After seeing a video by Dunning showing a R simulation for this algorithm, and a simulation done by Cam Davidson-Pilon for his online book Bayesian Methods for Hackers at github, I put together a simple tool that lets you explore how the algorithm works. I started from the d3 code in Davidson-Pilon's example for the charts, although I use the jStat library for the beta distribution calculations, and web workers are used to run the simulation itself to keep the interface responsive.
Here's a screencast demo that's on youtube at http://www.youtube.com/watch?v=p09LI_jwAjs
An Online Tool To Explore Bayesian Bandits
You can watch as the algorithm "decides" on which bandit to pick next , and you can see how it reacts when you change the probabilities mid-stream (either by entering new values or dragging your mouse left/right in the input box).
Each Hit/Miss cell flashes and then fades from green/red as the bandit corresponding to that cell is tried, and either pays off or not. This serves to convey how the algorithm is either "exploring" or "exploiting".
As noted by Dunning, the algorithm can very quickly find the best bandit when the probabilities for each are disparate - it's impressive.
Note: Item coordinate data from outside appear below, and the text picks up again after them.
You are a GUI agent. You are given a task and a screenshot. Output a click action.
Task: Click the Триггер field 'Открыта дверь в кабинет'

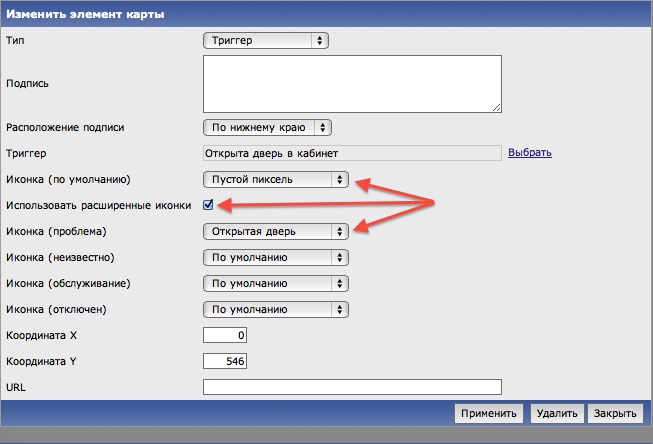coord(351,153)
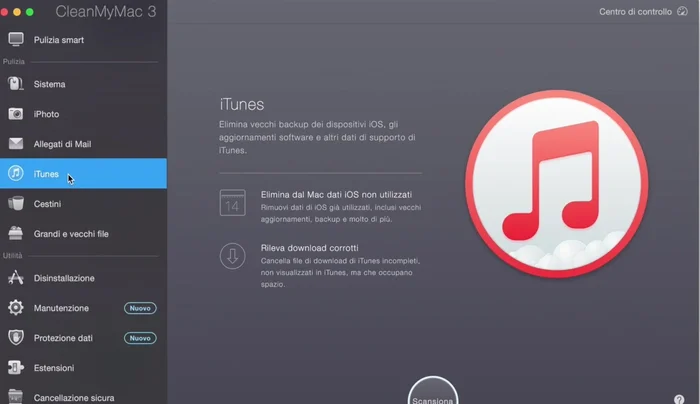This screenshot has width=700, height=404.
Task: Click the Disinstallazione icon
Action: 16,278
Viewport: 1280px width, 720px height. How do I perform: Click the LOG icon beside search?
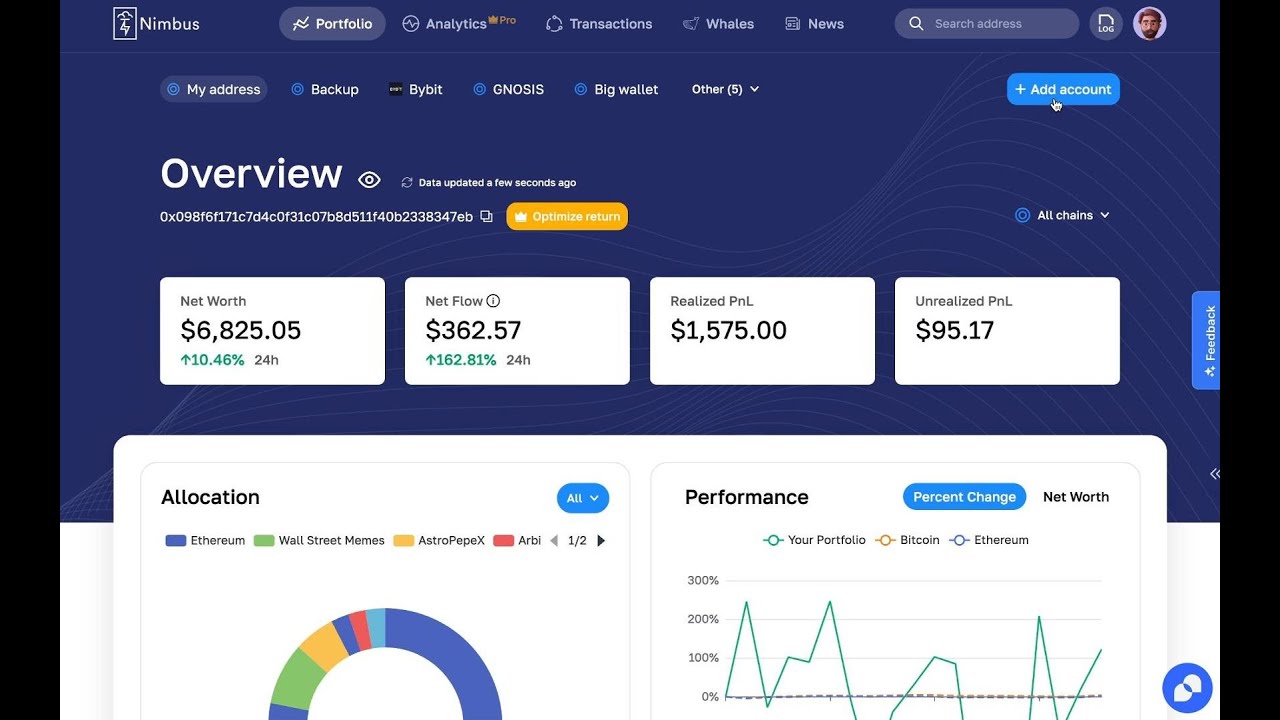1105,24
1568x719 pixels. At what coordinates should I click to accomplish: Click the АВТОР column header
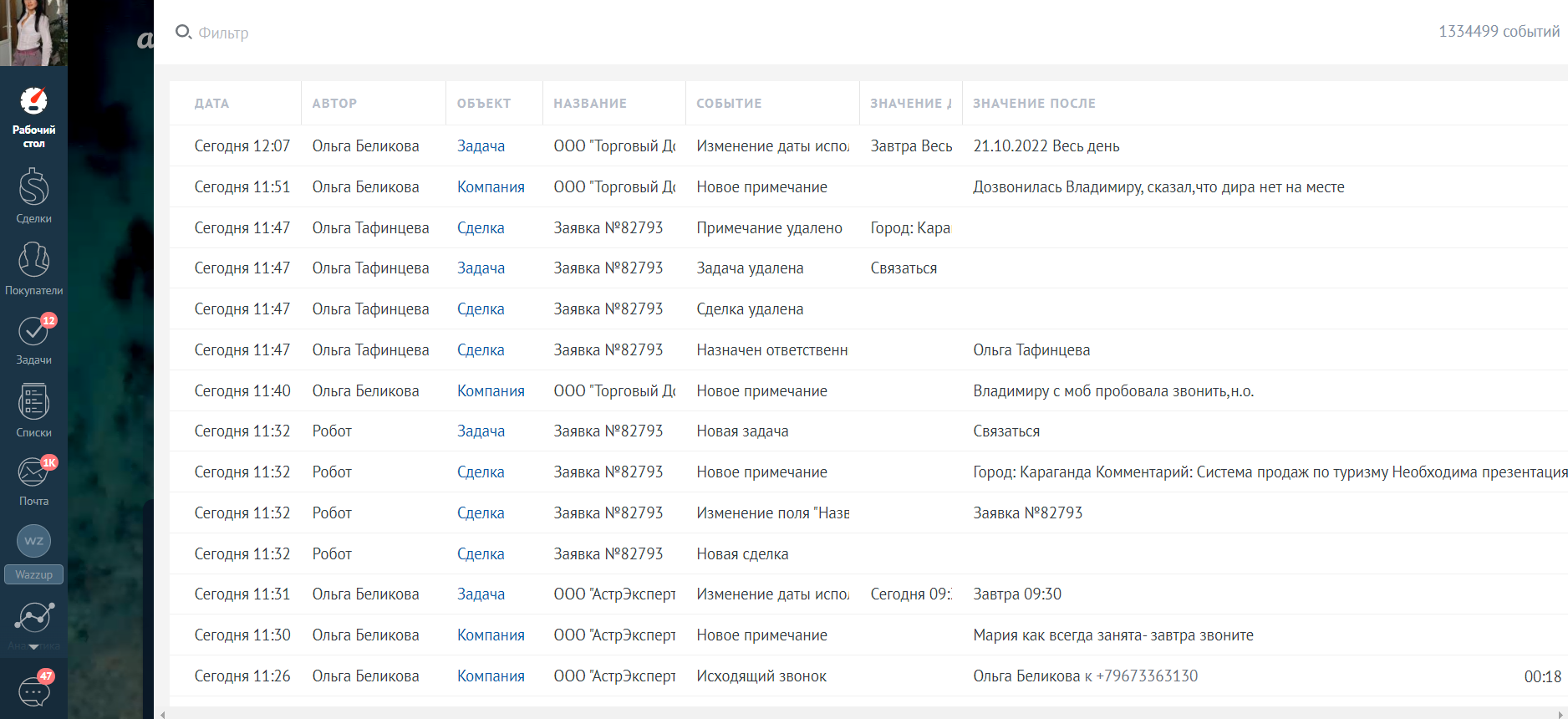click(x=334, y=104)
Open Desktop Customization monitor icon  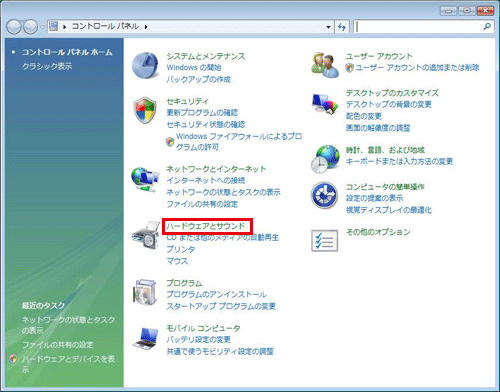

After many pulls, when the algorithm has honed in on the best bandit, it can be fairly slow to react to changes in the probabilities . A possible solution might be to have some mechanism that forces it to more easily "forget" behavior past a certain (potentially rolling) point in time (a la Davidson-Pilon's suggested learning rate approach). This would also apply to bandits it may have ruled out based on previous poor performance for many pulls, but which might have actually improved since it was last "given a chance". Graepel/Candela/Borchert/Herbrich (2010) at Microsoft, while using a (much) more sophisticated scheme involving Gaussians for click-through-rate prediction for sponsored search (apparently based to some degree on the TrueSkill Ranking system used to match players for XBox Live games), use a correction term that has the posterior distributions converge back to the prior with zero data and infinite time - i.e, poor performance is slowly forgotten and there will be better and better chances to "get back in the game" to try again.
Feel free to let me know if you get a chance to play with this as well, and/or there are issues with the implementation here.
- On July 10, 2013, steps were taken to deal with the apparent underflow issues with the beta function calculation for the displayed charts (everything is now calculated in log space). This allows the simulation to run for a longer time. The current maximum number of pulls is now 150,000 instead of 1500, which, since things are updated 10 times a second, corresponds to a simulation of a little more than four hours (clock-time). Though I'm not sure larger times would be needed for this tool in this context, this pull limit will likely be removed shortly assuming no further issues are seen with the larger values.